The list of Ohio high basketball coaches who have amassed 400 victories doesn’t include a lot of names. Proudly, Norwalk boys head coach Steve Gray, in front of a standing ovation of nearly 10,000 fans, including his wife, Sue, walked to center court Saturday afternoon to accept the award of an engraved wrist watch.
It was a proud day for the coach, who has spent most of career successfully teaching the art of basketball at Lexington and Norwalk.
“This season was special,” Gray said about his regional tournament entry. “I saw talent on the opening day of practice, but not 23-4 talent. Not regional appearance talent.”
For Gray, it was the fourth time he has coached a team in the regional. He stopped short of calling the end product the best team he has ever coached.
“I had a team in 2014 that were pretty darn good, good enough to be in the state tournament program,” he said. “But, this team was a true ‘wow’ team because I envisioned maybe 15 wins when I considered how challenging our schedule was. We had to play really hard against Cardinal Stritch, North Ridgeville, Lexington, Ontario and the rest of our conference. They were truly fun to coach because they took to coaching so well.”
Gray admits he would like to have gotten a second shot at Columbus South, the team that put them on the sidelines — and narrowly lost 77-73, in Saturday’s state championship game vs. Trotwood-Madison.
“They were one of the fastest teams I ever prepared for,” he said. “That said, we still managed to play with them once we recognized we had to pick up our pace to match theirs. We seemed to be in awe of them in the beginning.”
In 18 seasons at Norwalk, Gray has compiled a 264-159 record. That includes five league titles, nine sectional titles, two district championships, and the regional and state championships in 2014.
Gray claimed he will be back next season as long as his wife allowed him to coach. She is near the end of her career in education, and going into retirement in tandem seems to her quite palatable.
No one was happier than both of them when Tom Foster’s name was announced Saturday morning.
Gray’s longtime assistant, Foster was also called to center court Saturday as the OHSAA honored the 30-year anniversary of the state championship team from Lexington. Foster, seen as a valuable asset to any coaching staff, was an assistant to Greg Collins when the Minutemen, in 1989, shocked the No. 1 AAA team in the state, West Geauga, 89-57, in the title game.
Ironically, one the Lexington wins on its way to the title that year was over Norwalk (60-40) in a district championship. Their only loss regular season loss was to a Bob Haas-coached Willard team (75-69). Tom Scholl, who was present Saturday along with Collins and Foster, scored 34 points in the championship game, becoming the school’s all-time leading scorer.
“When Collins left Lex three years later, I was hired by that administration to replace him,” Gray said. “I interviewed Tom, who was an assistant to Greg, and that interview was very interesting. I told him I would take the perimeter people and he could have the post players. He looked at me and said that he didn’t do post players. I remember my exact answer, “Like I said Tom, I will do the post people and you handle the perimeter guys.’”

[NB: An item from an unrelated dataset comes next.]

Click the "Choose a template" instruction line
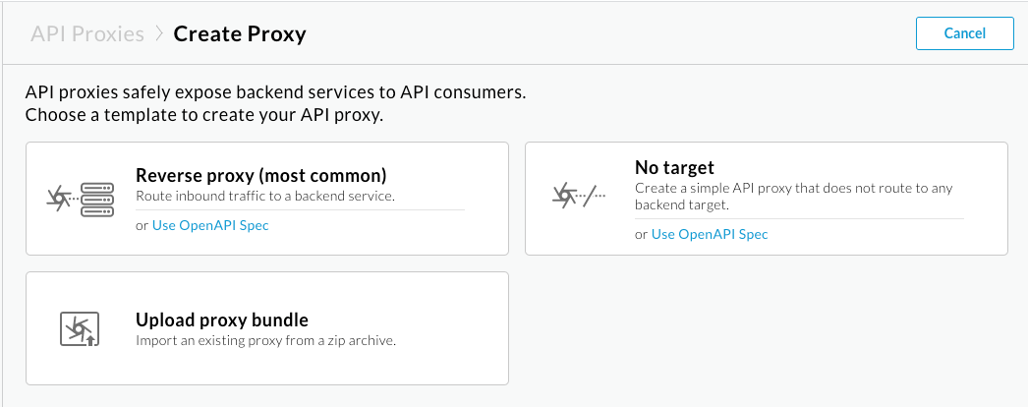The width and height of the screenshot is (1028, 407). pyautogui.click(x=203, y=115)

When Olentany Liberty coach Greg Nossmann called Gray early last week for advice on his semifinal game against St. Vincent-St. Mary, Gray was quick to tell him to get in touch with Foster, because his record in state games was 6-0.
“Tom Foster has been special to me,” Gray said. “We have been together for over 20 years, and I consider him as very good friend. The kids love him. His attention to detail, knowledge of perimeter play, and overall work ethics, are unbelievable. He has been around the game for 50 years, and every season he comes up with different drills.”

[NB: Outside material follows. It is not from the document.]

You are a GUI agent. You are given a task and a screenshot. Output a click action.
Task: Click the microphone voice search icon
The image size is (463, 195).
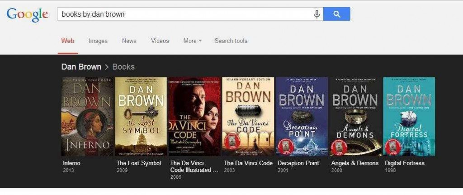pyautogui.click(x=317, y=14)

Foster was a head coach for just three years at Fredericktown. He also was an assistant at Kenyon College as well as Lexington and Norwalk.
“I did not have him as an assistant when I was at Colonel Crawford,” Gray said. “But two years after I got the Norwalk job, he found me again. The 90-minute drive he has to make daily from Fredericktown is certainly an obstacle, but he makes it every day without complaining. He is the best.”
Just how good is Foster?
“Tom was the first coach in the state to be name Assistant Coach of the Year by the Ohio Association. That was 30 years ago,” Gray said.
Also among those honored Saturday was former Sandusky St. Mary coach Lyle Falknor. He received a ring symbolic of 500 career wins, his earlier career wins coming at Greenon and Bellevue.
Stan Stewart from Perkins High School received a Hall of Fame Award plaque symbolic of 41 years of scorekeeping at the school.
Two coaches were presented state tournament tickets for the next three years for eclipsing the 600 career win mark. They were Bob Krizancic (Mentor) and Dan Liedtke (Ft. Frye).
Ontario Coach Joe Balogh, who has amassed 548 wins, all at Onatrio, was one of five inductees into the Ohio High School Hall of Fame.